While average U.S. inflation hit a 40-year-high of 7.5% in January, Utah and the other Mountain West states saw the highest year-over-year price increases in the nation last month, hitting 9%.
The Consumer Price Index report from the U.S. Department of Labor found prices on goods and services in Arizona, Colorado, Idaho, Montana, Nevada, New Mexico, Utah and Wyoming jumped .9% over December 2021 and have been tracking well ahead of the national average for months.
A Deseret News/Hinckley Institute of Politics poll conducted in late January found well over 90% of Utahns are worried about inflation and most believe price increases aren’t going away any time soon.
And, on Friday, the Salt Lake Chamber released new data showing consumer confidence among Utahns continued a nine-month decline in December 2021 and was over 20 percentage points lower than the same measure in March 2021. The chamber report also notes the December drop in Utah marks the first time confidence among the state’s consumers declined while the U.S. average rose.
National average prices for a broad range of goods and services accelerated from December to January — and not just for items directly affected by the pandemic. Apartment rental costs rose 0.5% in January, the fastest pace in 20 years. Electricity prices surged 4.2% in January alone, the sharpest rise in 15 years, and are up 10.7% from a year earlier. Last month, household furniture and supplies rose 1.6%, the largest one-month increase on record dating to 1967.
Food costs, driven by pricier eggs, cereal and dairy products, increased 0.9% in January. Air fares rose 2.3%. New car prices, which have jumped during the pandemic because of a shortage of computer chips, were unchanged last month but are up 12.2% from a year ago. The surge in new car prices has, in turn, accelerated used car prices; they rose 1.5% in January and are up a dizzying 41% from a year ago.
In the face of record-high inflation acceleration, Federal Reserve policymakers are signaling they will speed up their tightening of credit if inflation fails to slow in the coming months.
Most officials agreed that faster interest rate hikes would be needed “if inflation does not move down” as the Fed’s policymaking committee expects, according to the minutes of the central bank’s late January policy meeting, which were released Wednesday.
The minutes underscore the urgency that the Fed under Chairman Jerome Powell feels about reining in a sharp spike of inflation, which has persisted longer and broadened to more industries than the policymakers had expected. As recently as December, Fed officials forecast that inflation, based on their preferred measure, would fall to an annual rate of 2.6%. It is currently 5.8%.
Most analysts expect Fed officials to raise that forecast at their next meeting, in mid-March, to reflect the acceleration of consumer prices. Inflation has reached its highest pace in four decades, hammering household budgets and wiping out the benefit of rising wages.
Fed officials are expected to raise their benchmark short-term rate several times this year beginning in March. But economists have increasingly suggested that the Fed has waited too long to unleash its inflation fighting tools.

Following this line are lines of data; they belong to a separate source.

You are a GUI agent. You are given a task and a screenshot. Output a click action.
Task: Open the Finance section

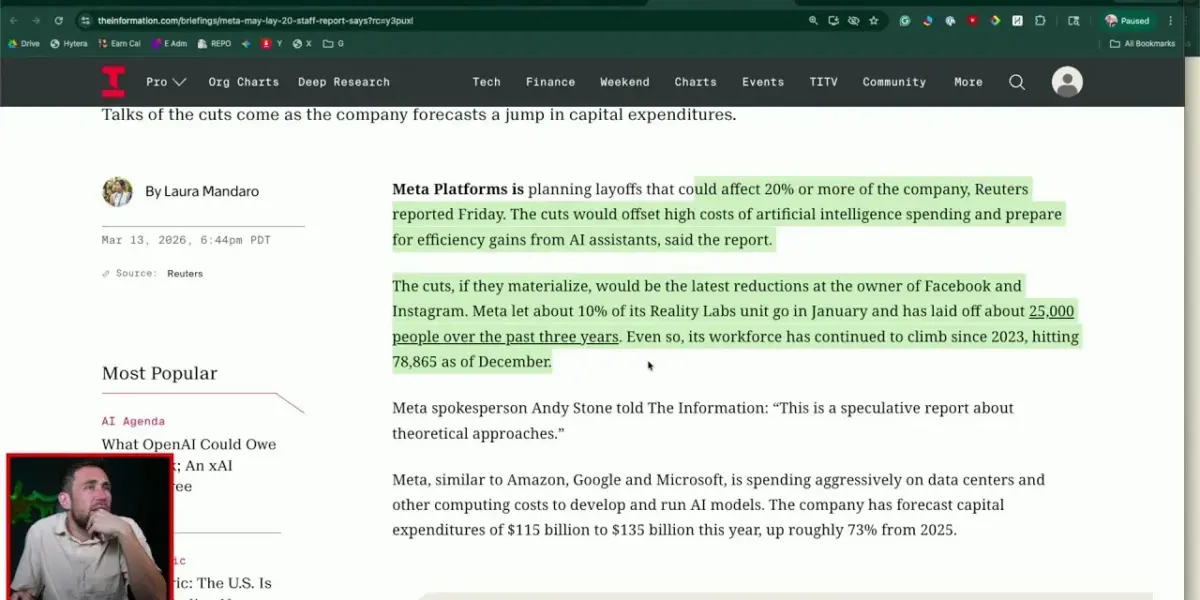(x=550, y=82)
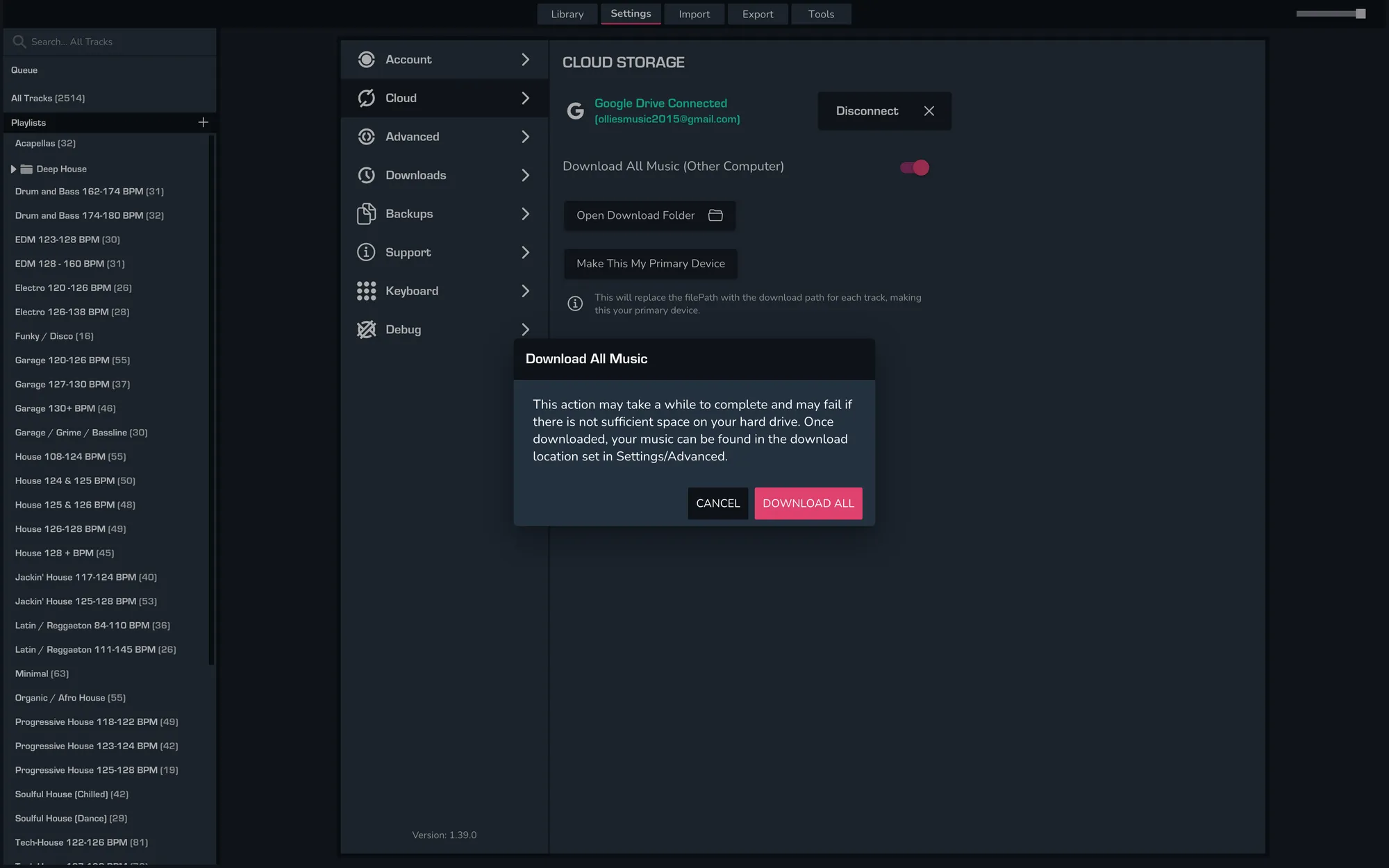Click the Account settings icon
Screen dimensions: 1389x868
point(366,60)
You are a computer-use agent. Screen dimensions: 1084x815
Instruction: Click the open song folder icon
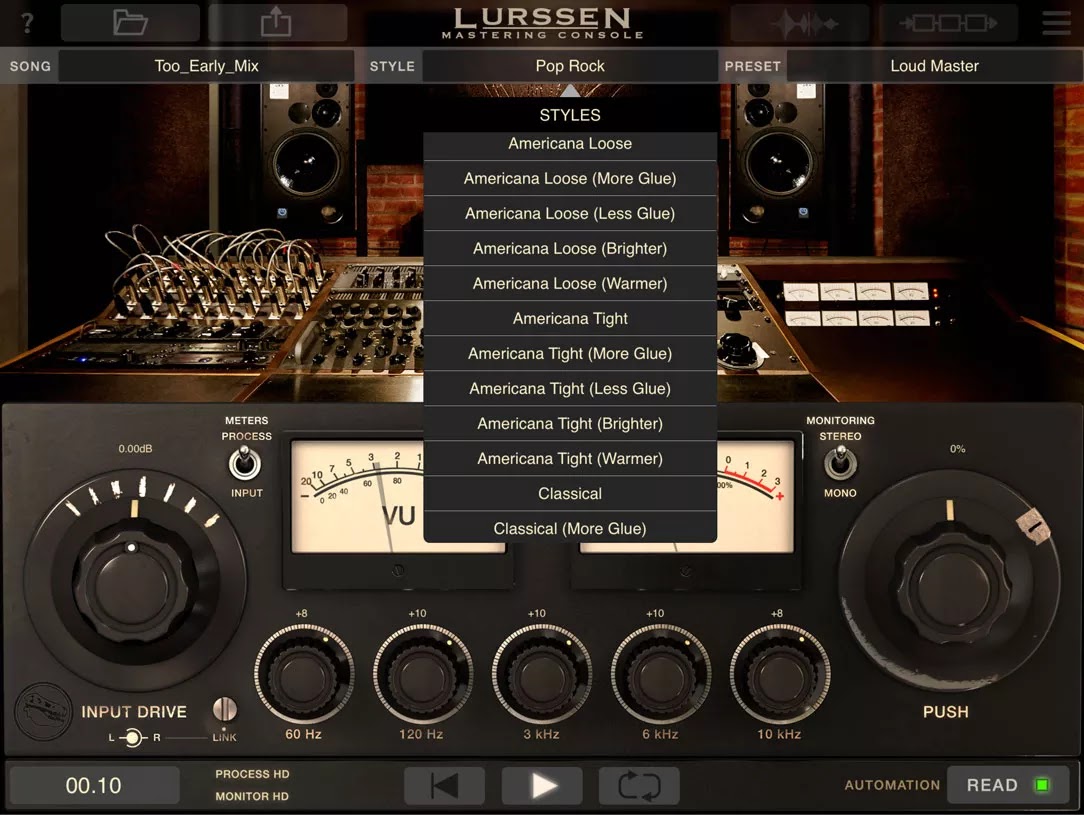(x=130, y=22)
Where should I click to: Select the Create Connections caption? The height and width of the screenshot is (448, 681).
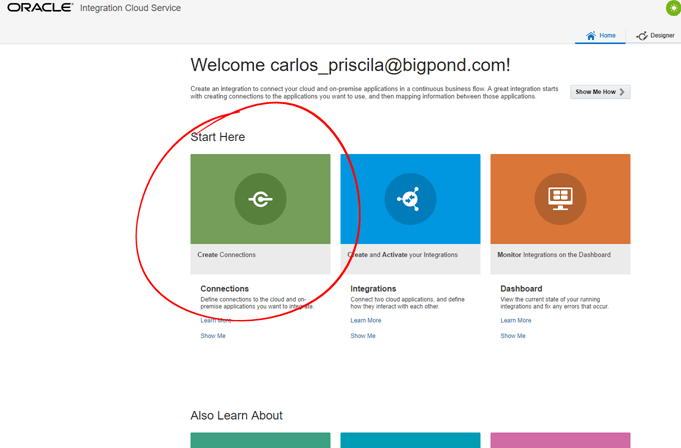point(226,255)
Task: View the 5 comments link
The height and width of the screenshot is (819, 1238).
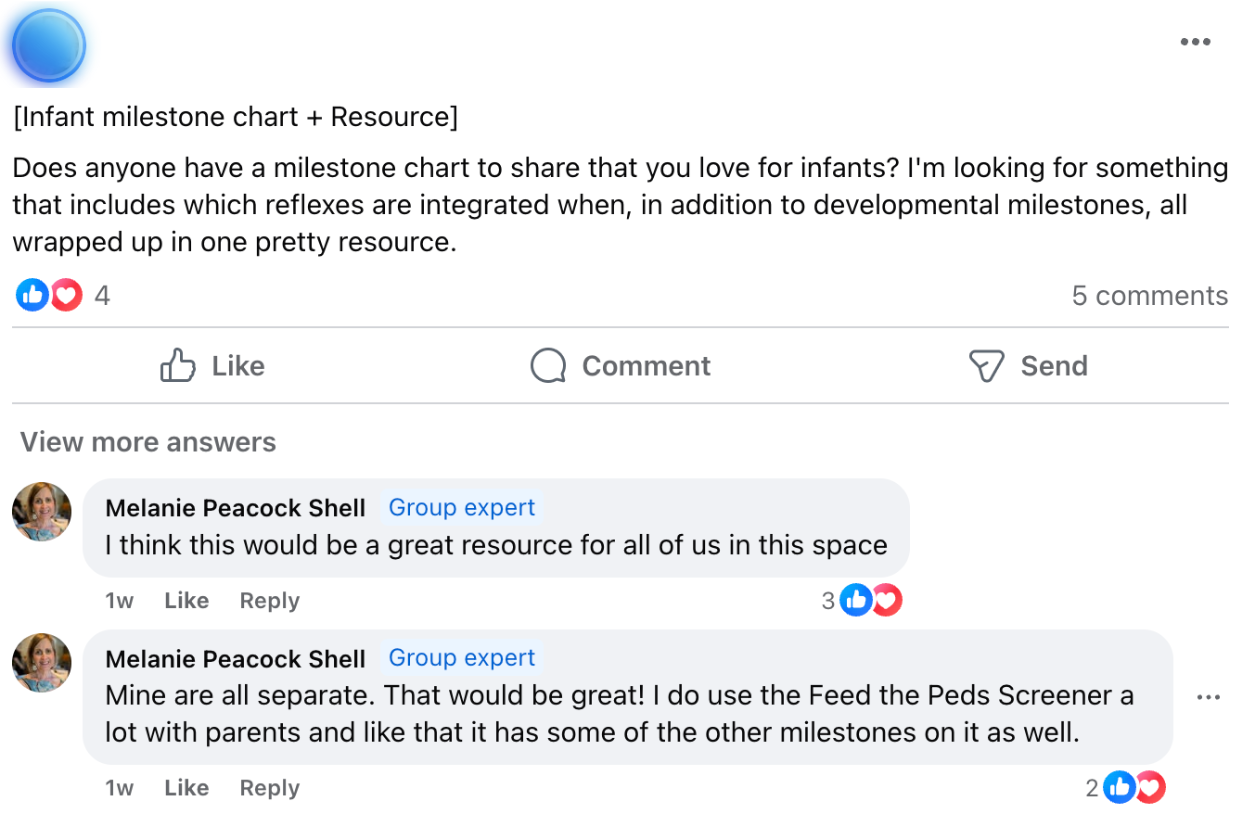Action: pos(1149,296)
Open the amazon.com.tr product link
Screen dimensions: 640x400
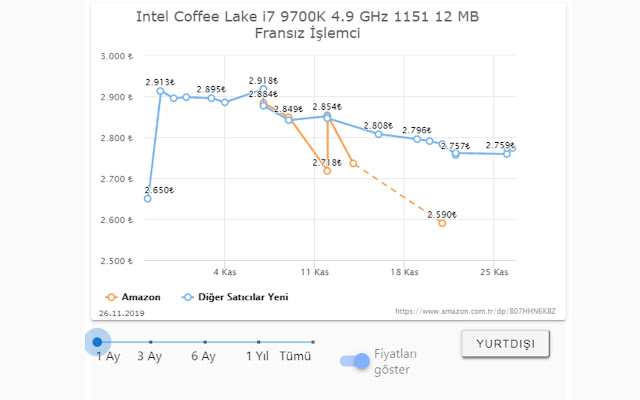pyautogui.click(x=476, y=311)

“The Fed is behind the curve,” said James Orlando, senior economist at TD Economics. “It needs to catch up, which will hopefully cool some of the inflationary froth.”
At a news conference after their Jan. 26 meeting, Powell said Fed officials would have “humility” and be “nimble” in their rate decisions. He also said then that the policymakers are “of a mind to raise the federal funds rate at the March meeting, assuming that conditions are appropriate for doing so.”
Even amid the challenges posed by ongoing price increases and eroding consumer confidence, Utah experts say the state’s nation-leading economy is well situated to ride out current circumstances and remain vibrant.
“The economy is reaching its current limit, with unemployment hitting all-time lows at under 2% and workforce shortages capping off our ability to grow,” Natalie Gochnour, director of the University of Utah’s Kem C. Gardner Policy Institute, said in a Friday press release. “This healthy rebalancing within the economy — as people continue to rejoin the labor force and industry sectors recalibrate — are positive signs overall.
“Larger concerns with supply chains, persistent inflation, and pandemic-related challenges are still impacting Utah, but to a lesser extent than other states. I am optimistic that we will continue to adjust and lead the nation as we exit the pandemic.”